◆ Rows of pointing data:
— START —
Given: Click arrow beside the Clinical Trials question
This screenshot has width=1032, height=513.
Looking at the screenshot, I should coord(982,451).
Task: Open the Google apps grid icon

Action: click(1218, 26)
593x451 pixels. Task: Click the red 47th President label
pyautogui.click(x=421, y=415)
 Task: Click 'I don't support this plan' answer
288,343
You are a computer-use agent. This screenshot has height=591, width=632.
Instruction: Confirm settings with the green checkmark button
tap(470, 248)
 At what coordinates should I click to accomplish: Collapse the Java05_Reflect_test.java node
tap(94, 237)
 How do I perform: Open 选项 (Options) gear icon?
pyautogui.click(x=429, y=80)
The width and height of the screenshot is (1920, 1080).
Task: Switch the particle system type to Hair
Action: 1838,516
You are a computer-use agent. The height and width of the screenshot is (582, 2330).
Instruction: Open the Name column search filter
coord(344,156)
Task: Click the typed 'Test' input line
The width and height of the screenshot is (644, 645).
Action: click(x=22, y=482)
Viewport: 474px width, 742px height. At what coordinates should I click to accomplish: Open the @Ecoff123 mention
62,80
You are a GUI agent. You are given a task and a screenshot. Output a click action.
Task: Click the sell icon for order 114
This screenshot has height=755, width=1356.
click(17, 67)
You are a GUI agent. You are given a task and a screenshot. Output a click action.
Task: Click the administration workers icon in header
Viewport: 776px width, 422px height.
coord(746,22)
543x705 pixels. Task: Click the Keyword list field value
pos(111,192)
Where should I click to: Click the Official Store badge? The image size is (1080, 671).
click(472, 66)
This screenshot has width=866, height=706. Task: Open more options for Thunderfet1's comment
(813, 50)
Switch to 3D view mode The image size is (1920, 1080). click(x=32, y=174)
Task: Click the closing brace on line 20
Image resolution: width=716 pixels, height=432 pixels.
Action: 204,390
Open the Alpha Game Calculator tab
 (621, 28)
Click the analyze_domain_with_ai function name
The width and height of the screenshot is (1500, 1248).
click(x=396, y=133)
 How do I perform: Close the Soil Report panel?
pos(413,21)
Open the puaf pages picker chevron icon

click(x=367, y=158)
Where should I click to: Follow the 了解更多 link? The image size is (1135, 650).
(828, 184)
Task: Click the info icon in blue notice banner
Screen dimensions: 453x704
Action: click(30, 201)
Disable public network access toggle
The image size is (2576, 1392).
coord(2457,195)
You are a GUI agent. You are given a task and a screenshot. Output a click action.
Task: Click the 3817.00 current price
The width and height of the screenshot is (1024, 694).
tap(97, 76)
— END —
Render every line of the material above as a Markdown table with the columns Row and Line, numbering each row. Leave out blank lines.

◆ Task response:
| Row | Line |
|---|---|
| 1 | Given: Click arrow beside the Clinical Trials question |
| 2 | This screenshot has width=1032, height=513. |
| 3 | Looking at the screenshot, I should coord(982,451). |
| 4 | Task: Open the Google apps grid icon |
| 5 | Action: click(1218, 26) |
| 6 | 593x451 pixels. Task: Click the red 47th President label |
| 7 | pyautogui.click(x=421, y=415) |
| 8 |  Task: Click 'I don't support this plan' answer |
| 9 | 288,343 |
| 10 | You are a computer-use agent. This screenshot has height=591, width=632. |
| 11 | Instruction: Confirm settings with the green checkmark button |
| 12 | tap(470, 248) |
| 13 |  At what coordinates should I click to accomplish: Collapse the Java05_Reflect_test.java node |
| 14 | tap(94, 237) |
| 15 |  How do I perform: Open 选项 (Options) gear icon? |
| 16 | pyautogui.click(x=429, y=80) |
| 17 | The width and height of the screenshot is (1920, 1080). |
| 18 | Task: Switch the particle system type to Hair |
| 19 | Action: 1838,516 |
| 20 | You are a computer-use agent. The height and width of the screenshot is (582, 2330). |
| 21 | Instruction: Open the Name column search filter |
| 22 | coord(344,156) |
| 23 | Task: Click the typed 'Test' input line |
| 24 | The width and height of the screenshot is (644, 645). |
| 25 | Action: click(x=22, y=482) |
| 26 | Viewport: 474px width, 742px height. At what coordinates should I click to accomplish: Open the @Ecoff123 mention |
| 27 | 62,80 |
| 28 | You are a GUI agent. You are given a task and a screenshot. Output a click action. |
| 29 | Task: Click the sell icon for order 114 |
| 30 | This screenshot has height=755, width=1356. |
| 31 | click(17, 67) |
| 32 | You are a GUI agent. You are given a task and a screenshot. Output a click action. |
| 33 | Task: Click the administration workers icon in header |
| 34 | Viewport: 776px width, 422px height. |
| 35 | coord(746,22) |
| 36 | 543x705 pixels. Task: Click the Keyword list field value |
| 37 | pos(111,192) |
| 38 | Where should I click to: Click the Official Store badge? The image size is (1080, 671). |
| 39 | click(472, 66) |
| 40 | This screenshot has width=866, height=706. Task: Open more options for Thunderfet1's comment |
| 41 | (813, 50) |
| 42 | Switch to 3D view mode The image size is (1920, 1080). click(x=32, y=174) |
| 43 | Task: Click the closing brace on line 20 |
| 44 | Image resolution: width=716 pixels, height=432 pixels. |
| 45 | Action: 204,390 |
| 46 | Open the Alpha Game Calculator tab |
| 47 |  (621, 28) |
| 48 | Click the analyze_domain_with_ai function name |
| 49 | The width and height of the screenshot is (1500, 1248). |
| 50 | click(x=396, y=133) |
| 51 |  How do I perform: Close the Soil Report panel? |
| 52 | pos(413,21) |
| 53 | Open the puaf pages picker chevron icon |
| 54 | click(x=367, y=158) |
| 55 | Where should I click to: Follow the 了解更多 link? The image size is (1135, 650). |
| 56 | (828, 184) |
| 57 | Task: Click the info icon in blue notice banner |
| 58 | Screen dimensions: 453x704 |
| 59 | Action: click(30, 201) |
| 60 | Disable public network access toggle |
| 61 | The image size is (2576, 1392). |
| 62 | coord(2457,195) |
| 63 | You are a GUI agent. You are given a task and a screenshot. Output a click action. |
| 64 | Task: Click the 3817.00 current price |
| 65 | The width and height of the screenshot is (1024, 694). |
| 66 | tap(97, 76) |